** begin Quoted text **
Mr. Gordon jumped in first. He bought shares within a few weeks of the stock's launch, on the belief that Google was a "generational, singular opportunity," he says, to benefit from a "convergence of many once-divergent political, social, cultural and financial trends." Those trends include the rapid digitalization of vast tracts of human knowledge, including detailed information about the human body. Google was trading between $100 and $110 at the time of his purchases. About a month later, Google announced third-quarter 2004 earnings and revenue that far exceeded analysts' consensus forecasts, and investors pushed its price sharply higher, to above $190 by the end of October 2004.

Temporary Swoon

Mr. Brand bought Google shares for his clients in January 2005, when he saw what he viewed as a temporary price swoon. Google's stock had dipped below $180 on fears that selling by employees would damp its rise. Mr. Brand, who started investing his family's money as a teenager and now manages about $10 million from roughly 30 clients through Peridot, believed investors had lost sight of Google's strong growth prospects. The stock looked cheap compared with other Internet companies, he decided, on the basis of price-to-earnings ratios and other valuation measurements.

It proved a good time to buy. The company's fourth-quarter 2004 earnings were another blowout, with profit rising almost eightfold as more advertisers bought Google ads. Big institutions were snapping up the stock, spurring interest by other investors. One key buyer: Lone Pine Capital, an influential hedge fund run by Steve Mandel, which began buying on a large scale in early 2005 and became one of Google's biggest holders. Mr. Mandel's enthusiasm was a green light for other hedge funds to buy Google shares, helping to send them past $200 in early 2005.
** end Quoted text **
** begin Records shown **
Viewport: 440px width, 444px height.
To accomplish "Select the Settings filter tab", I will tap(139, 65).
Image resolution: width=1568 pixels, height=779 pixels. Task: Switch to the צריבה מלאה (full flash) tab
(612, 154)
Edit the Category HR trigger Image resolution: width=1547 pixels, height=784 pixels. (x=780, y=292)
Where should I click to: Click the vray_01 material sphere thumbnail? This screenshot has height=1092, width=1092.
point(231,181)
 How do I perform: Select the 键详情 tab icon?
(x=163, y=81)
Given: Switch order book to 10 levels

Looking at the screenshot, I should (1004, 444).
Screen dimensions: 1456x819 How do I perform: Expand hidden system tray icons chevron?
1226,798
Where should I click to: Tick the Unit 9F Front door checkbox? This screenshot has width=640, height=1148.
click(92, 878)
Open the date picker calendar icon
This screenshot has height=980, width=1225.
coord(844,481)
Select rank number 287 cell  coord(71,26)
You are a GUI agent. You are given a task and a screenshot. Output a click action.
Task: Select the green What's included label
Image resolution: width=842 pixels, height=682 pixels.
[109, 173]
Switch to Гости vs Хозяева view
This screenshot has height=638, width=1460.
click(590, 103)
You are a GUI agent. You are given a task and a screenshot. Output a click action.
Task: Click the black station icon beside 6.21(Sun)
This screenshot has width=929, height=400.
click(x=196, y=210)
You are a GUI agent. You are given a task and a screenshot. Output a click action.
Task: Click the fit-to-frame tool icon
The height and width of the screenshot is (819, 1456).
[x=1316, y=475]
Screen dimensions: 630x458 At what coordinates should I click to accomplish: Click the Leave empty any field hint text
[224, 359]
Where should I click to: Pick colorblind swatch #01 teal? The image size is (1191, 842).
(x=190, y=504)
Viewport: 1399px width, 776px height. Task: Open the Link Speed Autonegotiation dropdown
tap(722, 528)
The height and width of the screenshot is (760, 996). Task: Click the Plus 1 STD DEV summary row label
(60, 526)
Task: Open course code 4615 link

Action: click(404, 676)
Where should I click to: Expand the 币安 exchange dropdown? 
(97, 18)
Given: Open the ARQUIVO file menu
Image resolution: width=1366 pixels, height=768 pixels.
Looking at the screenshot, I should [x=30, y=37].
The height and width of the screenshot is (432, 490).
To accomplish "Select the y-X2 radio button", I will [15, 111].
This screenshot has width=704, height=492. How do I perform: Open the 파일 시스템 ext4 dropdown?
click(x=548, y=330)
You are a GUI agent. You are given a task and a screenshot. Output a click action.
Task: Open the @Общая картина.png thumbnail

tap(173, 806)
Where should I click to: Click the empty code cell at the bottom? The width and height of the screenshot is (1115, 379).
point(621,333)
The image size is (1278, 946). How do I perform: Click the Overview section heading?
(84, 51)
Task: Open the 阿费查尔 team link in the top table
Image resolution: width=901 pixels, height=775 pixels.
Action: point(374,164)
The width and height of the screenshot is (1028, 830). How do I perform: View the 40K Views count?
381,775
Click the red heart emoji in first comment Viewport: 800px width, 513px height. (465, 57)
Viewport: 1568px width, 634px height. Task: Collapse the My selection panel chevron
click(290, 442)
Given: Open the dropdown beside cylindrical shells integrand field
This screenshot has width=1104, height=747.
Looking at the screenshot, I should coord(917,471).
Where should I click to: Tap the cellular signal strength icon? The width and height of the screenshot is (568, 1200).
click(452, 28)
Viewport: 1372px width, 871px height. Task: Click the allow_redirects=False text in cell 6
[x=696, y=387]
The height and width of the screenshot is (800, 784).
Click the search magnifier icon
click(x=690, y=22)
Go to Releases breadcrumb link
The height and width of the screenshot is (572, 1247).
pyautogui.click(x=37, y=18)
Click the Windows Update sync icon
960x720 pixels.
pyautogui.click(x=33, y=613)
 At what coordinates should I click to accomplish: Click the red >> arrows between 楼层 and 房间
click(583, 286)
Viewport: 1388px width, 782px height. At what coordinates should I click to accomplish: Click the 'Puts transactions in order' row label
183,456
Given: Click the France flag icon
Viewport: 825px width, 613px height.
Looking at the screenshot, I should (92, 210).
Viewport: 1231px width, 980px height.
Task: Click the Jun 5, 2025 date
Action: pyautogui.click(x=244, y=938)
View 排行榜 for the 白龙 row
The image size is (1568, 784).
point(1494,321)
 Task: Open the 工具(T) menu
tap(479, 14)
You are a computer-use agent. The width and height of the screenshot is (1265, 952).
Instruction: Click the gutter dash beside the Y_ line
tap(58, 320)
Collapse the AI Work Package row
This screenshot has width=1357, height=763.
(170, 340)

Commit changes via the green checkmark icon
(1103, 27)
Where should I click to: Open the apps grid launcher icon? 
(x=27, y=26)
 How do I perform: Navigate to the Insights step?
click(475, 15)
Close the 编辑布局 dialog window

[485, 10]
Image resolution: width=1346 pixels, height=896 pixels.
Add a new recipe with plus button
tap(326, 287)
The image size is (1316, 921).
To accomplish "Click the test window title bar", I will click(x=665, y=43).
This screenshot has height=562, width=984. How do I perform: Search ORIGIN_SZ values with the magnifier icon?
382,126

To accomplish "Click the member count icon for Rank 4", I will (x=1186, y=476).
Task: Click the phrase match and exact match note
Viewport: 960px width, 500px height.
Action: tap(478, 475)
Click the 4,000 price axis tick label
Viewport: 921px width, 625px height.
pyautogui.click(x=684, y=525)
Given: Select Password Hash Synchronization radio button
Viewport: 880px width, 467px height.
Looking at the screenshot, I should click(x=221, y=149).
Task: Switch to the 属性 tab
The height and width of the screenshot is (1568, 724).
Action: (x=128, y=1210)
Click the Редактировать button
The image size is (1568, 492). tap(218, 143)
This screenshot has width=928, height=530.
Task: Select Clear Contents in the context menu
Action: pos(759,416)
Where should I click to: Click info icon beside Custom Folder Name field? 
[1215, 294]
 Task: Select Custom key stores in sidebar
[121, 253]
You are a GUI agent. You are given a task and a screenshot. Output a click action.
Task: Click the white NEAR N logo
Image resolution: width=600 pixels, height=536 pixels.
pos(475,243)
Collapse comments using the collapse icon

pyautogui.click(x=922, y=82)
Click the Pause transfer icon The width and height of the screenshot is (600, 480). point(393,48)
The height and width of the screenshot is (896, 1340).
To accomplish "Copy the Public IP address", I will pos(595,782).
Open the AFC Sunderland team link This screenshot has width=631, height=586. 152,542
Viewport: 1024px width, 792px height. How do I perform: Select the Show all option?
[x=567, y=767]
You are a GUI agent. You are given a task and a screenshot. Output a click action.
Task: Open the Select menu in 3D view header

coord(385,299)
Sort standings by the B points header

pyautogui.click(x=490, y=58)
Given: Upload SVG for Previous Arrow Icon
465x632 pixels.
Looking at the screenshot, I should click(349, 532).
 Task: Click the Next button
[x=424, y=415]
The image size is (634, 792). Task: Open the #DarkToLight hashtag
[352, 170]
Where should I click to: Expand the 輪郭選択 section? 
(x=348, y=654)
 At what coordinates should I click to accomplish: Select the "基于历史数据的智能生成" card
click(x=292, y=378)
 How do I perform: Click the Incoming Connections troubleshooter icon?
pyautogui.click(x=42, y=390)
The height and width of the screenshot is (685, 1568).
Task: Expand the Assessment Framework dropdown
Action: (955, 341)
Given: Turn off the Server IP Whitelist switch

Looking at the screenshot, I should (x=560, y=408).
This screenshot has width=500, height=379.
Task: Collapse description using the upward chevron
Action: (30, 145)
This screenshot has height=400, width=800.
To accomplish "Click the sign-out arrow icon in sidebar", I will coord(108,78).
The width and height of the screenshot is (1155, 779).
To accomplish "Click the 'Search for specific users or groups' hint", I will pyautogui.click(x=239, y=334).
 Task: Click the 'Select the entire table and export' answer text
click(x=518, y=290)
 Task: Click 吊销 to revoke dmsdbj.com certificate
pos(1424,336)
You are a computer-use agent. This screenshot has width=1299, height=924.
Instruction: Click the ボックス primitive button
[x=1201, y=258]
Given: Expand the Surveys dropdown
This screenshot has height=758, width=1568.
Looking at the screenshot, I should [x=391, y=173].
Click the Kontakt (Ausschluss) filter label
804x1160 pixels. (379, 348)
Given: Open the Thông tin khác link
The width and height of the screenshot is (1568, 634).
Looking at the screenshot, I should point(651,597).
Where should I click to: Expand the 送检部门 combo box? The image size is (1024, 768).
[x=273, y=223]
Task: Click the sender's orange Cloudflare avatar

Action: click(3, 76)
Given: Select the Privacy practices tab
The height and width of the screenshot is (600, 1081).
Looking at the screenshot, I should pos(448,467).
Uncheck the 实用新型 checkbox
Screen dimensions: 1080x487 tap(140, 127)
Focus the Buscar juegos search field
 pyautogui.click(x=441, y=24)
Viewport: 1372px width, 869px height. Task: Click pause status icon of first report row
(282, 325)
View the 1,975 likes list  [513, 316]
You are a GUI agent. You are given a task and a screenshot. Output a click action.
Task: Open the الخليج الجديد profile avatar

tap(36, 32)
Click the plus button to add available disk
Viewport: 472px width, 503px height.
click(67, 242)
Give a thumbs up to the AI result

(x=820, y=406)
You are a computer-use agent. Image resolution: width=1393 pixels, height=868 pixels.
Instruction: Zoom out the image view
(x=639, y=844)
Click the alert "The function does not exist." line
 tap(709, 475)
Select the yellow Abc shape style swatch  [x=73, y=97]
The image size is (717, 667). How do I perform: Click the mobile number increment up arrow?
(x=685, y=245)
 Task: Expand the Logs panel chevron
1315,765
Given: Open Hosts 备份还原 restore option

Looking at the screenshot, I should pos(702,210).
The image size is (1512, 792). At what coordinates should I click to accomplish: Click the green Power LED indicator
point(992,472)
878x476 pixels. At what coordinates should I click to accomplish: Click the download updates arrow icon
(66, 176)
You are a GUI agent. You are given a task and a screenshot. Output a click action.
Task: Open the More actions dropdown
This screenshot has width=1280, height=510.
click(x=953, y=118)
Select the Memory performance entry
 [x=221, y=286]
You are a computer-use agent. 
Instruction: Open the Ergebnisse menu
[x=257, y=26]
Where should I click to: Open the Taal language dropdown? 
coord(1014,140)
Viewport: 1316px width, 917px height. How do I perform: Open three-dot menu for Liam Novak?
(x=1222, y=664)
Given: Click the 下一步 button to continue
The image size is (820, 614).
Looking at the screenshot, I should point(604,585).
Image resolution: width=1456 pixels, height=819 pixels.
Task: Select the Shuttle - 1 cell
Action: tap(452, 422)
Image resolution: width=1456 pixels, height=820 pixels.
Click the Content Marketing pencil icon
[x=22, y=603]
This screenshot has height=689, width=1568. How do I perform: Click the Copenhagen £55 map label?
** end Records shown **
## Task prompt
Rewrite the Google investing text starting at "Mr. Gordon jumped" and ending at "of October 2004.", with "shares" changed to "stock".

## Correct output
Mr. Gordon jumped in first. He bought stock within a few weeks of the stock's launch, on the belief that Google was a "generational, singular opportunity," he says, to benefit from a "convergence of many once-divergent political, social, cultural and financial trends." Those trends include the rapid digitalization of vast tracts of human knowledge, including detailed information about the human body. Google was trading between $100 and $110 at the time of his purchases. About a month later, Google announced third-quarter 2004 earnings and revenue that far exceeded analysts' consensus forecasts, and investors pushed its price sharply higher, to above $190 by the end of October 2004.